If either test fails then the cache will not be able to learn the
correct variance of the object and the first cached will be given to all
clients regardless if they support compression or not.
* first is compressed
* second is compressed but there is no Vary header
* or the two responses differ in compression but share the same ETag
header
Regards
Henrik
On tis, 2007-12-11 at 03:55 -0800, Johan Sarnstrom wrote:
> Changing To: so that all interested can see this.
>
> I know that they have MS ISA doing reverse proxy in front of the SAP Portal. But sadly no access there either..
> And even though we are working on a parallell test-environment, we can't just restart it either..
>
> They are just about to disable compression on the SAP end, and I've talked to MS support to get the KB321722 fix which has to do with compressed data and Expires headers.
>
> Just hoping to get this problem sorted out so i can take vacation tomorrow :)
>
> /Johan
>
>
> ----- Original Message ----
> From: Neil A. Hillard <neil.hillard@agustawestland.com>
> To: Johan Sarnstrom <j_sarnstrom@yahoo.com>
> Sent: Tuesday, December 11, 2007 12:18:14 PM
> Subject: Re: [squid-users] Content-encoding header lost when getting a "304 Not Modified" reply
>
> Johan,
>
> my reply was meant to go to the list but seems I didn't change to 'To:'
> address like normal!
>
> Do you have access to one of the proxies? If so you could make a packet
> capture there.
>
> We use SAP Portal, with an Apache reverse proxy in front. We disable
> compression because we perform HTML rewriting on the Apache machine. I
> think I have our external portal set to recompress after the rewriting
> but I'm not 100% sure!
>
> ATB,
>
>
> Neil.
>
> Johan Sarnstrom wrote:
> > Hi Neil
> >
> > Thanks for your reply.
> > The origin server is physically in another country, outsourced to another company, so sadly i'm not allowed to capture the packets there.
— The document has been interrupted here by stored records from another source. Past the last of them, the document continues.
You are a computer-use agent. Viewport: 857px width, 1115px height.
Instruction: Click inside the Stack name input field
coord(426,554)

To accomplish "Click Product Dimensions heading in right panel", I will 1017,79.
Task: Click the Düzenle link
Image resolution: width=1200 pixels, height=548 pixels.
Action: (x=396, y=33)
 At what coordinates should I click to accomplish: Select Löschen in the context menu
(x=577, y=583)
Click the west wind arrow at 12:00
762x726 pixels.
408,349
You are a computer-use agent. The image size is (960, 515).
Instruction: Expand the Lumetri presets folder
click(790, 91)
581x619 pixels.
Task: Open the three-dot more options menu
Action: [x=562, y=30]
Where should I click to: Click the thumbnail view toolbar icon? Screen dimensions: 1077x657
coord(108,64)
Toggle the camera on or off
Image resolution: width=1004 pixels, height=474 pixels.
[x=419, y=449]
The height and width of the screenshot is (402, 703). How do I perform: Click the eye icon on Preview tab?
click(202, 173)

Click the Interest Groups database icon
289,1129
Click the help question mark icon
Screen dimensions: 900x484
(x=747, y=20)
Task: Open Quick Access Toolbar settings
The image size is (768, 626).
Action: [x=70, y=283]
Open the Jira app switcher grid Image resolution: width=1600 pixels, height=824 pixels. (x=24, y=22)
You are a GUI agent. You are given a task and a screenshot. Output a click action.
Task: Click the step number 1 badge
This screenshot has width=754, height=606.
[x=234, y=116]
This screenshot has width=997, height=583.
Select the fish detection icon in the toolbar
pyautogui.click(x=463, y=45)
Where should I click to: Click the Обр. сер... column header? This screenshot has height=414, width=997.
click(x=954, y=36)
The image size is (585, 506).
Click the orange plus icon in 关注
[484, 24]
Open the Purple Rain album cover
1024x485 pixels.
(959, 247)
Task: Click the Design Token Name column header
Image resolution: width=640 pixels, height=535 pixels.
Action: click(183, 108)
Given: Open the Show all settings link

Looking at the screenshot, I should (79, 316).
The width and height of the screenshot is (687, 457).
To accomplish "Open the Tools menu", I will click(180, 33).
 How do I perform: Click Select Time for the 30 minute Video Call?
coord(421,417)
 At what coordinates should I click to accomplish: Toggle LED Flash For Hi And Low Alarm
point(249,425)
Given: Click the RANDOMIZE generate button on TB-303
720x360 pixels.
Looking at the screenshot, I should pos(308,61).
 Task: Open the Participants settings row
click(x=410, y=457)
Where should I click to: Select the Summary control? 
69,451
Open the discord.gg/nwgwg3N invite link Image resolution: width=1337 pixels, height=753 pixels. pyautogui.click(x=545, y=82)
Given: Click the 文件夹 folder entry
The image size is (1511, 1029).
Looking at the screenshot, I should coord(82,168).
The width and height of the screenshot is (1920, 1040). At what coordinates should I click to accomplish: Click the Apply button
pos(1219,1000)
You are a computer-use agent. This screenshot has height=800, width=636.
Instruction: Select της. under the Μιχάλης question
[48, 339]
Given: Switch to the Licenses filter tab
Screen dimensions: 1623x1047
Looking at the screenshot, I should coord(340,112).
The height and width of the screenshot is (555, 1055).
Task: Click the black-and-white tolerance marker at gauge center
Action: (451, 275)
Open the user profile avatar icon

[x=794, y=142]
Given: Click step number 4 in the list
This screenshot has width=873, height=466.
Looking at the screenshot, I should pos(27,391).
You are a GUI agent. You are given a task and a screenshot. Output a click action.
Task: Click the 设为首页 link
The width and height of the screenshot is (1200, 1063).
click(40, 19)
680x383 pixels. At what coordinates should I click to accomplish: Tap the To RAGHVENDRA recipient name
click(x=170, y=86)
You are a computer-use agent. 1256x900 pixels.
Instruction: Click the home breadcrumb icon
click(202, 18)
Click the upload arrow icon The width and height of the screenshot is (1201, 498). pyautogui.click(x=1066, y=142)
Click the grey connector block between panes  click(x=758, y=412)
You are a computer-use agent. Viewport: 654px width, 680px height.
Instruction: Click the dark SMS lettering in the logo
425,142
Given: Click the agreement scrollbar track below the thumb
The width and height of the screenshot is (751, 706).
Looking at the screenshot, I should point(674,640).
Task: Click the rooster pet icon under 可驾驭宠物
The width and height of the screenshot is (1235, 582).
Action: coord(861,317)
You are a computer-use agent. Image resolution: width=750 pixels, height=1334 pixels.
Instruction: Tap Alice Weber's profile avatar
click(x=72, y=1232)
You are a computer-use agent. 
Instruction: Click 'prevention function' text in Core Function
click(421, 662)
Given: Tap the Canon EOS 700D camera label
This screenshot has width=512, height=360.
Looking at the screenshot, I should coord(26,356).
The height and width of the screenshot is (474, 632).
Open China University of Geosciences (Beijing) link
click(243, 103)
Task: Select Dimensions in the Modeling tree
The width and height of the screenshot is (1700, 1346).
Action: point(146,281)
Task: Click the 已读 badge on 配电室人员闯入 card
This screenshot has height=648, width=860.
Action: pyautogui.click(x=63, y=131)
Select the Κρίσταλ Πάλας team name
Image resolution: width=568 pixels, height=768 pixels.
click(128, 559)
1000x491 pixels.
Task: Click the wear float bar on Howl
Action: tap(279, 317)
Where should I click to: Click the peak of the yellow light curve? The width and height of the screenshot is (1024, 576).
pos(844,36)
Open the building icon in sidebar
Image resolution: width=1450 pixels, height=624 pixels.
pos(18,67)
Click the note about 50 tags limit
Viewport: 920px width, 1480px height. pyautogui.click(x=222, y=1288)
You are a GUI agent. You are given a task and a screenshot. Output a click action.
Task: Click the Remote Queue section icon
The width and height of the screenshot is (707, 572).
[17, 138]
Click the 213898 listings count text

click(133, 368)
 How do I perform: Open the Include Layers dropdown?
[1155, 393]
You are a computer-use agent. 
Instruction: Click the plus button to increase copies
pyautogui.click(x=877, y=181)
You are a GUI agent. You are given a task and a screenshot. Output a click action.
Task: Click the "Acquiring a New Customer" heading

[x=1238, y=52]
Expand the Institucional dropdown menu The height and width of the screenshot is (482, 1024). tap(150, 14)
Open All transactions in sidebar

> > I looked into IE, and it seems it has some problem too. http://www.sitepoint.com/forums/showthread.php?threadid=158442
> >
> > I'm trying to install IE7 on one client i'm testing with to see if it solves the problem.
> > Still the company does not want to interfere or put too many demands on the customers infrastructure or clients, so it still seems like we are forced to disable compression...
> >
> >
> > /Johan
> >
> >
> > ----- Original Message ----
> > From: Neil A. Hillard <neil.hillard@agustawestland.com>
> > To: Johan Sarnstrom <j_sarnstrom@yahoo.com>
> > Sent: Tuesday, December 11, 2007 11:41:19 AM
> > Subject: Re: [squid-users] Content-encoding header lost when getting a "304 Not Modified" reply
> >
> > Johan,
> >
> >> I'm having problems with a SAP Netweaver portal. For 99% of the users it works fine, but for a few users it's just the top information of the page that loads.
> >> Some of these users are having Squid proxies, but different versions..
> >> The problem seems to be related to some proxies not sending HTTP 1.1 requests.
> >> I've looked at the headers and noticed that some .js are referred to at least two times.
> >> The first reply correctly states that the content is compressed, but the second reply tells the client to use the locally cached copy, and does not give the "content-encoding: gzip". This causes Internet Explorer to try to use the compressed locally stored file, but not uncompressing it.
> >> Has anyone had this problem before?
> >>
> >> What's the solution? Not using compression at all?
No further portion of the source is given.